El ano de Ricardo

 El ano de Ricardo de et par Angelica Liddell.

           El ano de Ricardo 100719_rdl_3024Angelica Liddell, avant de présenter à l’Odéon La Casa de la fuerza, revient avec ce  spectacle déjà ancien (2005)  et qui a donc précédé cette somptueux  spectacle qui avait été le grand succès du Festival d’Avignon de 2010 puis  (voir Le Théâtre du Blog)
Il s’agit, là, avec El ano de Ricardo  non d’un spectacle avec plusieurs comédiens,mais d’une sorte de performance/exorcisme où elle est seule en scène avec un acteur muet qui sert à la fois de complice et de faire-valoir, qu’elle désigne comme étant nommé Catesby.
Sur la petite scène, il y a tout un assemblage d’objets qui n’est pas curieusement sans faire penser à ceux de Tadeusz Kantor, ne particulier celui de son ultime spectacle Aujourd’hui c’est mon anniversaire dont il n’aura pu voir la première !En fond de scène, un mur de bottes de paille compressées; côté cour,  un lit en bois d’une personne,et un petit monticule de terre parsemé de pots de primevères avec une photo de bébé encadrée- celui qu’elle refuse ou dont elle rêve? On ne saura jamais- qui fait face côté cour,  à un autre petit monticule derrière lequel se trouve un sanglier empaillé couvert au début par un grand tissu noir. Et des dizaines d’oranges,  clémentines… et bouteilles de bières dont elle enlèvera la capsule d’un geste déterminé avant de les boire au goulot, tout en continuant à  proférer ses textes au micro.
Angelica Liddell est  habillée d’une sorte de pyjama chinois bleu et brodé, avec en dessous,  un tee-shirt blanc;  cette boule d’énergie et de violence maîtrisée parcourt la scène sans arrêt, scène qu’elle ne quittera pas pendant deux heures épuisantes pour elle sur le plan mental et physique.

  Pas vraiment de personnage, même si elle convoque,  au début, celui de Richard III, qui semble la fasciner complètement comme représentant symbolique de l’exercice de la malfaisance  et dont elle dit plusieurs courts extraits de la pièce de Shakespeare. Ce qui répond, dit-elle, à « un besoin de définir le mal comme disait Brecht. Le mal est concret, et non abstrait. le mal est exercé, il est conscient ».
Puis Angelica Liddell lira ensuite quelques extraits de Primo Levi. Mais elle passe aussi à la moulinette, avec des textes d’elle, les personnages politiques, surtout Bush, Blair et Aznar qu’elle abhorre…
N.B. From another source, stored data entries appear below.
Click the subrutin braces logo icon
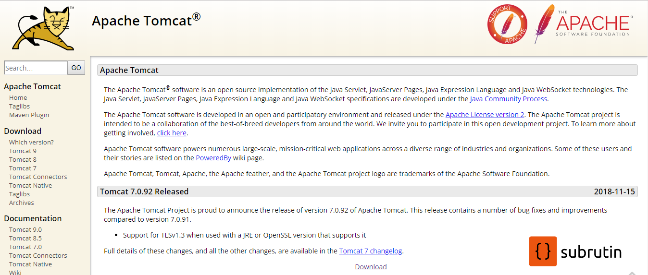The image size is (648, 275). (x=543, y=251)
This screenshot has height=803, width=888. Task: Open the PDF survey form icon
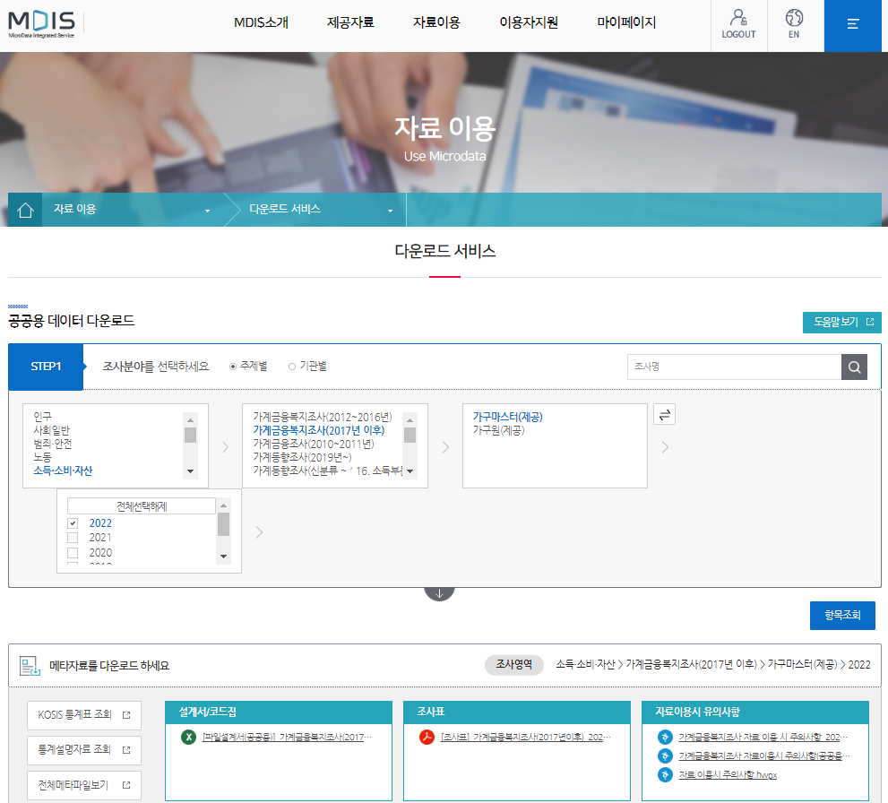pos(427,737)
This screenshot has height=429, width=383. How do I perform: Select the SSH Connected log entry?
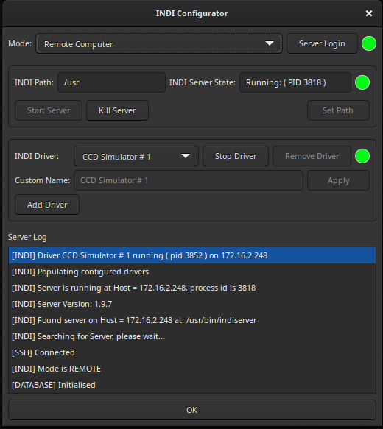point(192,352)
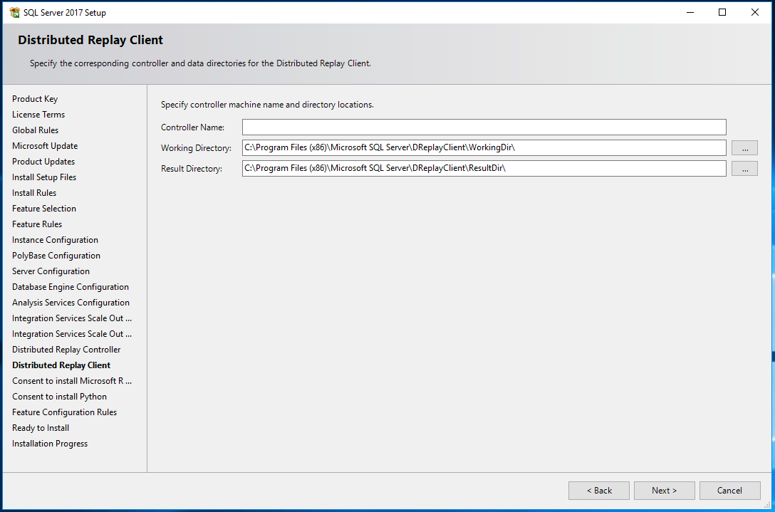Browse for the Result Directory folder
The width and height of the screenshot is (775, 512).
coord(744,169)
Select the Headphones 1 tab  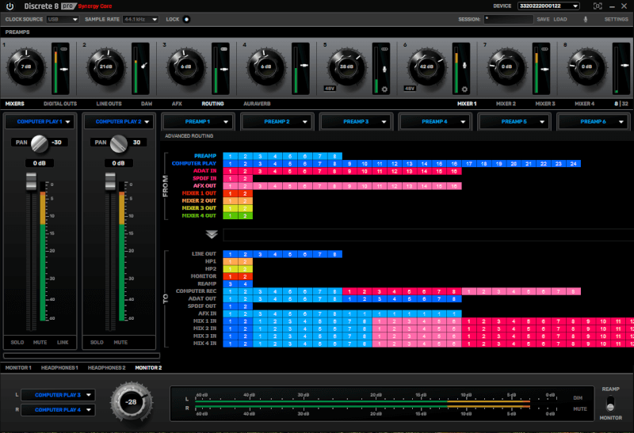coord(60,368)
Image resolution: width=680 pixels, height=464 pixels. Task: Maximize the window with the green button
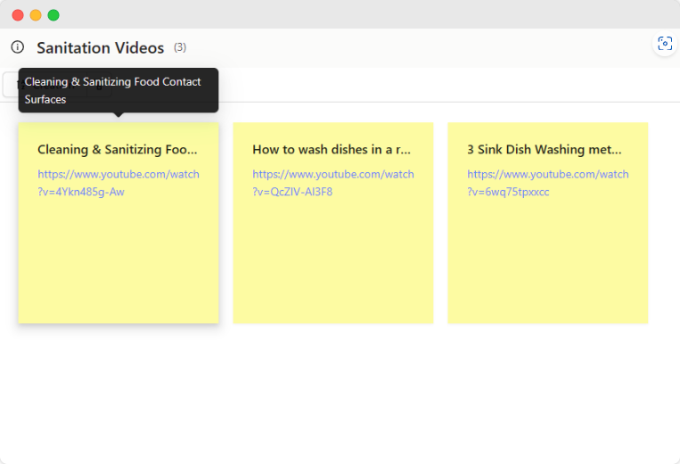click(x=53, y=15)
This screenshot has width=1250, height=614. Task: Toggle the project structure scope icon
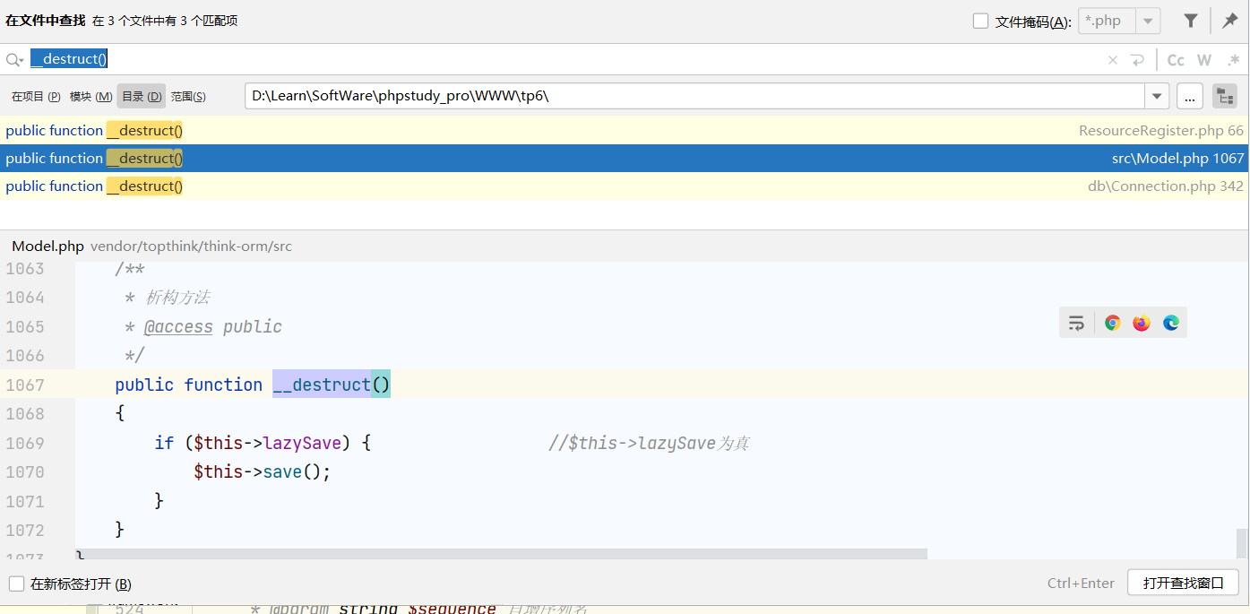pos(1225,95)
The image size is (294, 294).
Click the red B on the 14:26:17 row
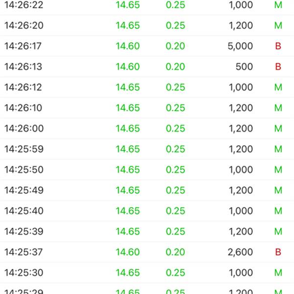click(278, 46)
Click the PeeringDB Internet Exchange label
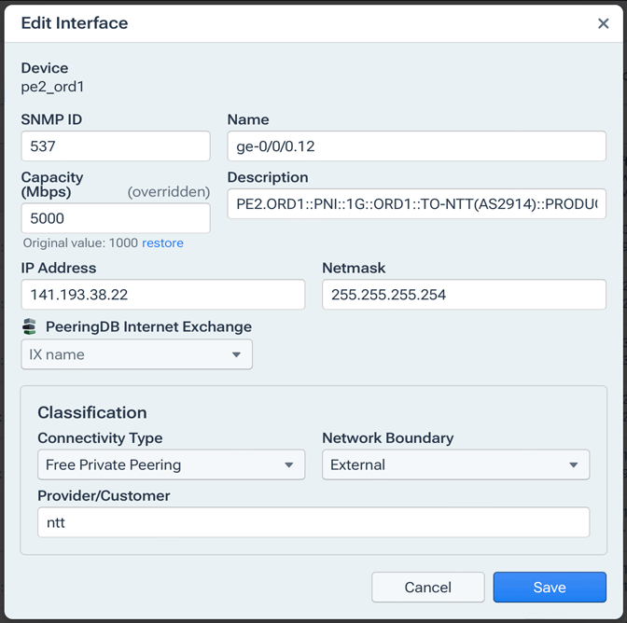Image resolution: width=627 pixels, height=623 pixels. pyautogui.click(x=148, y=326)
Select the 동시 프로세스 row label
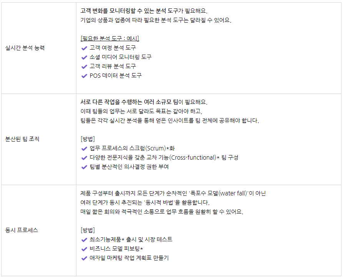The height and width of the screenshot is (277, 343). [22, 230]
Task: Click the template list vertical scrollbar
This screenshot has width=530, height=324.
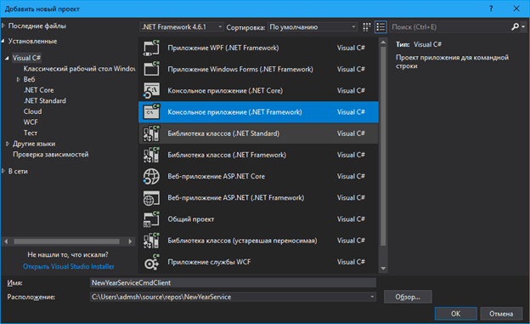Action: click(383, 145)
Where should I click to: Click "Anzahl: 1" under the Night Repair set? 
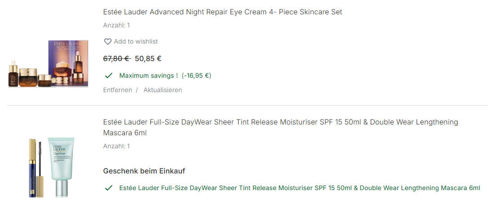pyautogui.click(x=116, y=25)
   Mais il faut suivre: elle parle très vite, comme s’il y avait une urgence absolue à dire les mots, voire à les redire, pour les imprimer encore plus fort dans la mémoire du spectateur.. Dans un assaut de violence poétique permanente en accord avec la violence de l’expression gestuelle et corporelle. L’impudeur, dit-elle aussi lui offre une liberté totale: elle se lave ainsi  le sexe et les fesses à quelques mètres du public, ou baisse son slip blanc pour courir en rond tout en continuant à éructer ses injures et ses blasphèmes, et à tirer sur tout ce qui ressemble de près ou de loin aux conformisme de la pensée. Aucun compromis, aucune tolérance qui serait de l’ordre de l’éthique, voire de l’esthétique: Angelica Liddell continue à régler ses comptes avec la société, et avec l’espèce humaine dans son ensemble qui semble la dégoûter.
Elle rappelle cet étrange mélange de grandeur et d’abjection qui est le fait de la condition humaine mais son spectacle  n’est plus le fait seulement d’une actrice; même s’il  est, à n’en pas douter, très construit, elle y met en effet beaucoup de sa sensibilité personnelle. C’est un curieux mélange explosif… obscène au sens étymologique du terme, où elle parle de la Shoah et de toutes les atrocités  de la guerre du Viet nam, en montant des photos d’enfants grandeur nature, défigurés par le napalm. En fait Angelica Liddell ne cesse  de se poser la question ontologique du mal qui  tombe sur  les innocents. Pourquoi la souffrance personnelle correspond-t-elle à une souffrance collective? Pourquoi les humains ne peuvent-ils  se passer de dictateurs? Pourquoi les masses sont-elles aveugles  au point  d’accepter le cynisme de ses dirigeants et de croire que la crainte et la peur  sont les  garantes de leur sécurité? Pourquoi en arrivent-elles à considérer la douleur des guerres et des tortures comme un mal nécessaire? Pourquoi les individus sont-ils aussi égoïstes?
A ces questions aussi vieilles que les civilisations les plus anciennes,  Shakespeare n’apportait pas de réponse quand il mettait en scène ce monstre qu’était Richard III… Angelica Liddell en propose, elle, une sorte d’exorcisme personnel.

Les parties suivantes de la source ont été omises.